Conclusion Using autologous cryoprecipitate for attaching conjunctival autograft in primary pterygium surgery resulted in shorter operative time and less postoperative pain, foreign body sensation, lacrimation, and subconjunctival hemorrhage. In addition, it decreased the recurrence rate. The cryoprecipitate method appeared to be effective, reliable, and safe after long-term follow-up.

Keywords: autologous cryoprecipitate, conjunctival autograft, primary pterygium excision


How to cite this article:
Haroun HE, Hassan AM, Aboud SA. Evaluation of the efficacy of autologous cryoprecipitate for attaching conjunctival autograft after primary pterygium excision. Delta J Ophthalmol 2020;21:229-35

How to cite this URL:
Haroun HE, Hassan AM, Aboud SA. Evaluation of the efficacy of autologous cryoprecipitate for attaching conjunctival autograft after primary pterygium excision. Delta J Ophthalmol [serial online] 2020 [cited 2021 Apr 19];21:229-35. Available from: http://www.djo.eg.net/text.asp?2020/21/4/229/304940




  Introduction Top


Pterygium is a wing-shaped conjunctival encroachment onto the cornea. It is more frequent in areas with more ultraviolet radiation and in hot, windy, dusty, dry, and smoky environments.

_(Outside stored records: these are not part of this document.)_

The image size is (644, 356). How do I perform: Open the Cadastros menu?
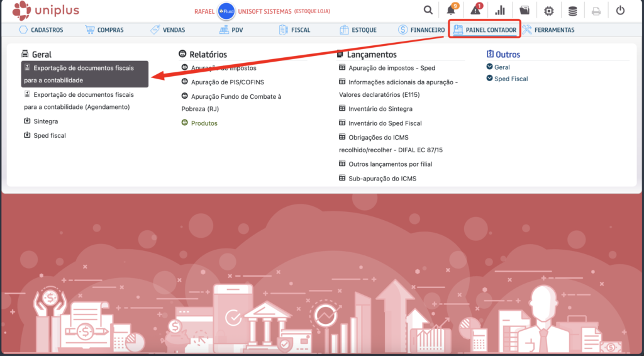coord(43,30)
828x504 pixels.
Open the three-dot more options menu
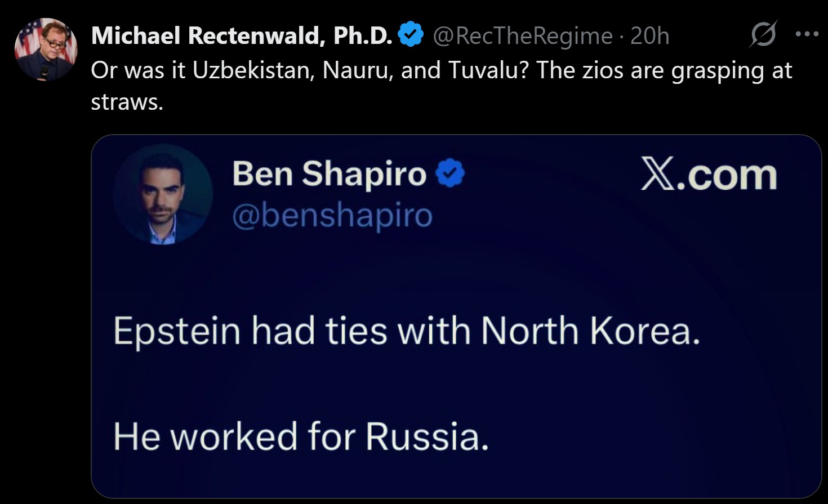point(807,34)
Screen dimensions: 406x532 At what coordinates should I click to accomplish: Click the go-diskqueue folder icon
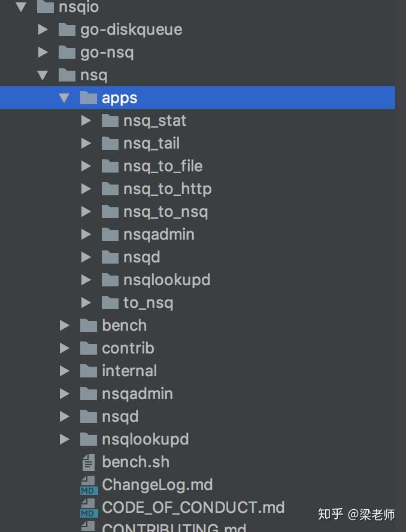pos(66,29)
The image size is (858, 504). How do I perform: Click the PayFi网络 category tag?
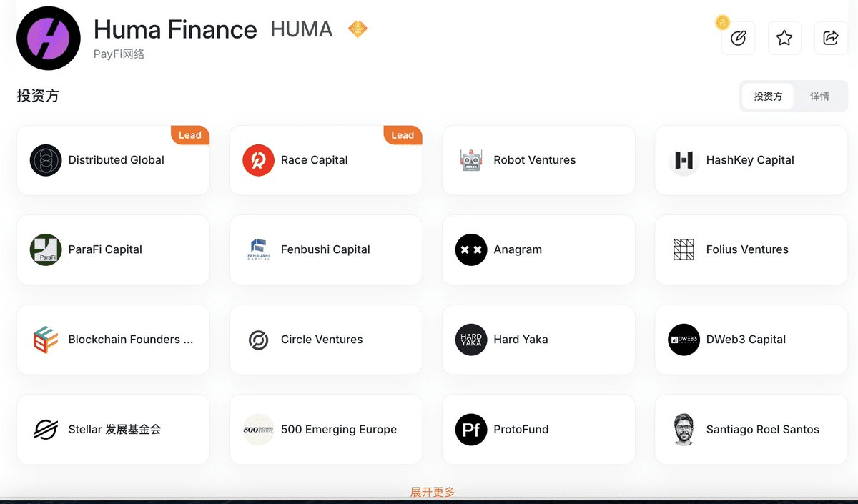point(119,54)
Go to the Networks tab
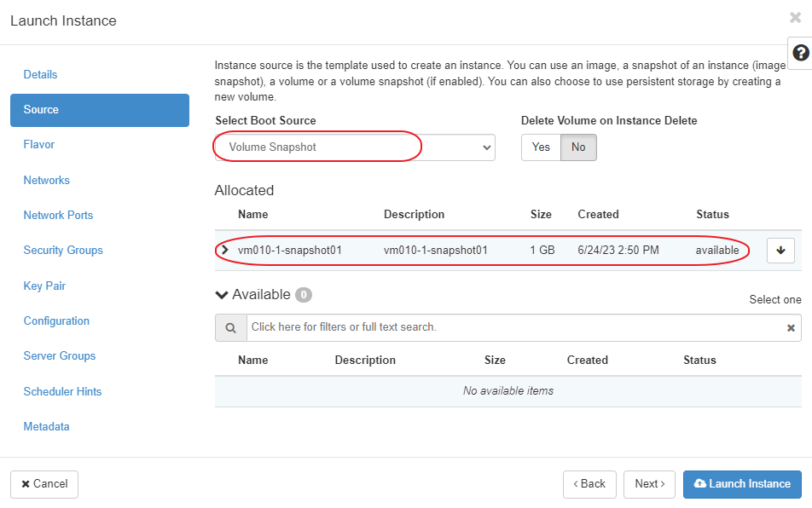 (47, 181)
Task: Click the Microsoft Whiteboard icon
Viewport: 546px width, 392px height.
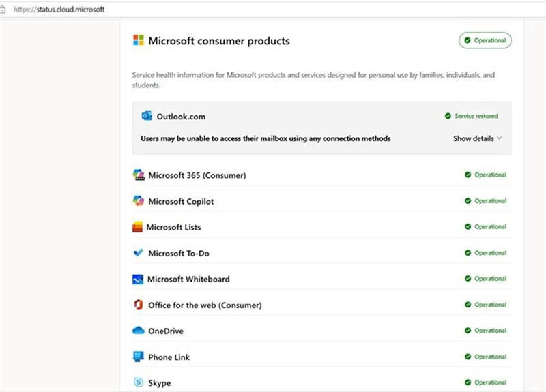Action: click(x=138, y=279)
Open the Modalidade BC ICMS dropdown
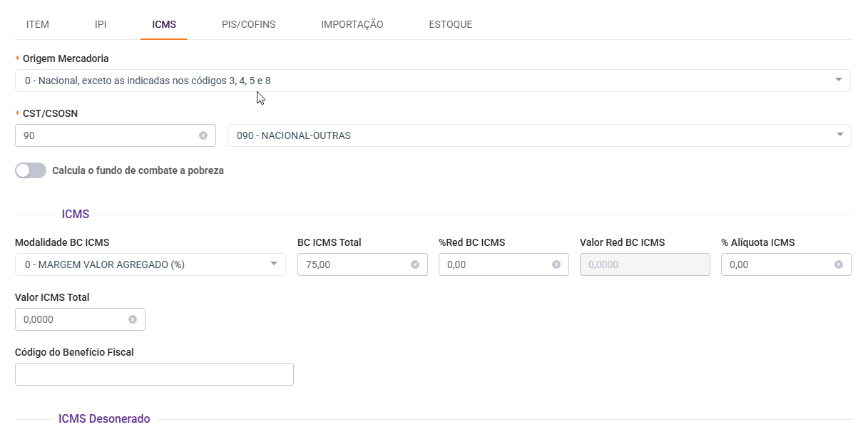 (x=274, y=264)
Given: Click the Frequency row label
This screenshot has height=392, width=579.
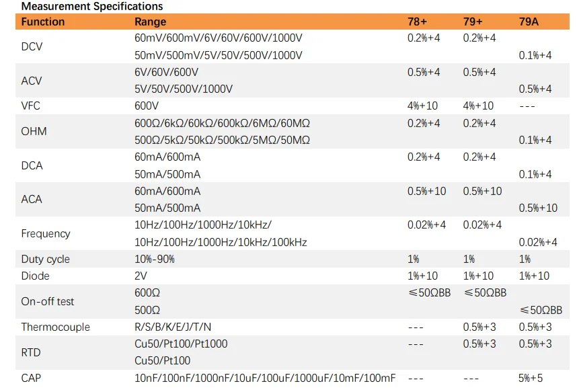Looking at the screenshot, I should (46, 233).
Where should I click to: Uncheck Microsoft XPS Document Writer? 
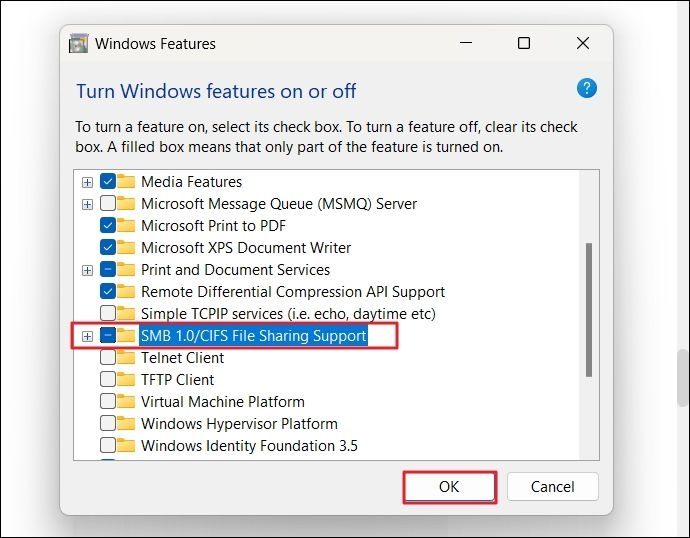pos(108,248)
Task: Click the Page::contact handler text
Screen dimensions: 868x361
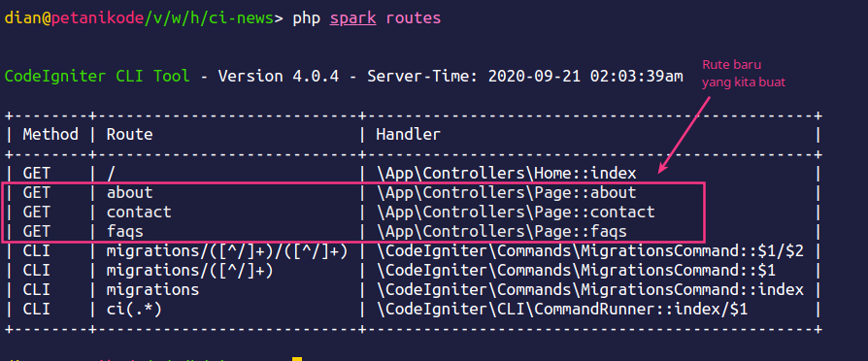Action: point(516,213)
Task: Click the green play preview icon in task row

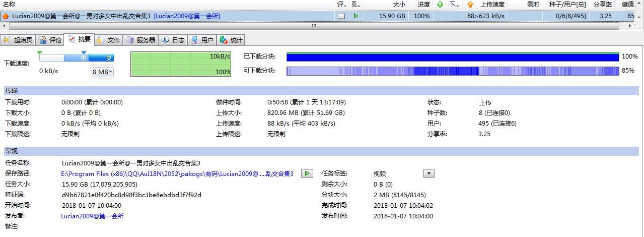Action: pos(356,16)
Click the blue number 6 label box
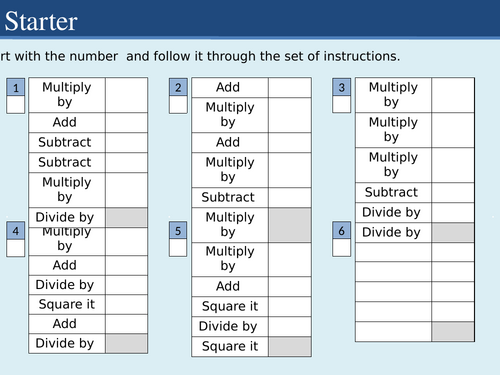 tap(341, 231)
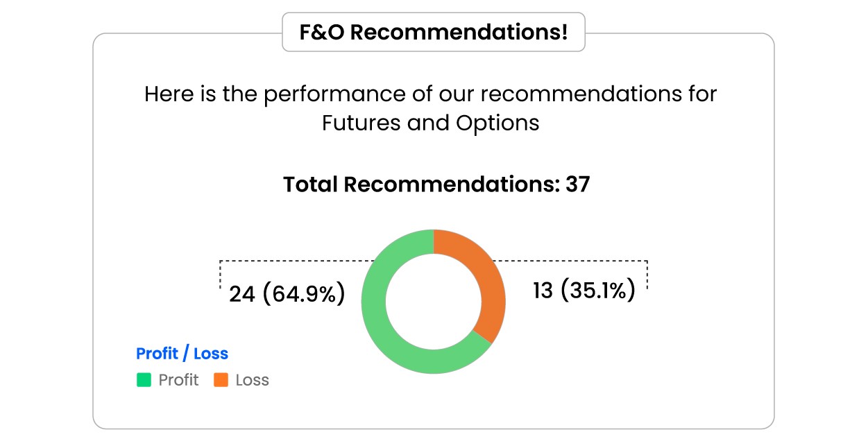Click the loss count "13" label
The image size is (868, 439).
click(x=543, y=291)
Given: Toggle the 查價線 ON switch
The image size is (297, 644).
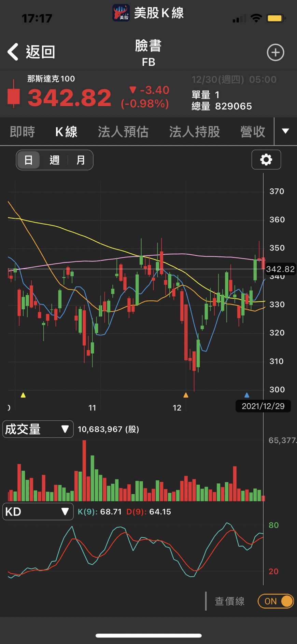Looking at the screenshot, I should pyautogui.click(x=276, y=601).
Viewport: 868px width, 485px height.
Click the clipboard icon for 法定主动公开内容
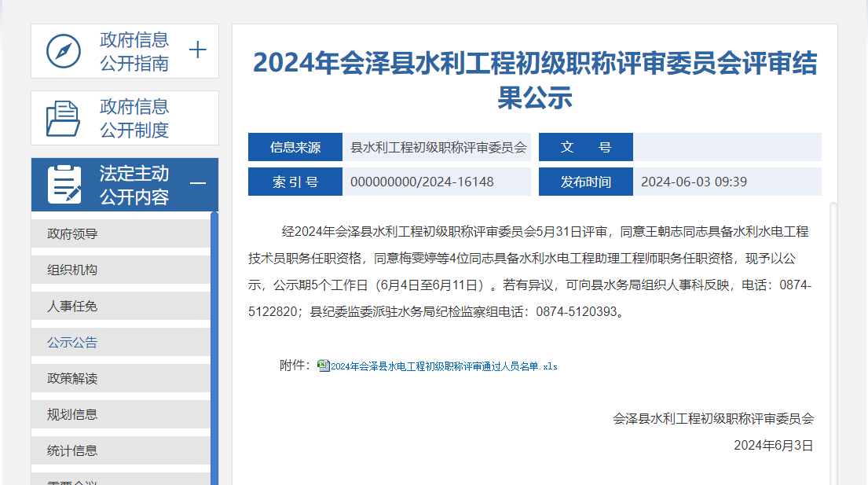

Ultraviolet light-induced destruction of the limbal stem cell barrier with subsequent subjunctivization of the cornea is the currently accepted etiology [1]. In the advanced stage, it is a potentially blinding disease where it encroaches on the visual axis and requires surgery for visual rehabilitation [2].

Various surgical procedures are available to treat this condition, with the prevention of recurrence as the primary goal. The use of a conjunctival graft to cover the bare sclera after excision of the pterygium is the most effective method of decreasing the recurrence rate and is based on the theory of restoring the anatomical integrity of the limbus and addressing limbal stem cell deficiency [3]. Patient comfort for the first few days after surgery is an important factor in this type of intervention. The autograft is anchored to the scleral bed with sutures or through tissue glues or autologous serum [1].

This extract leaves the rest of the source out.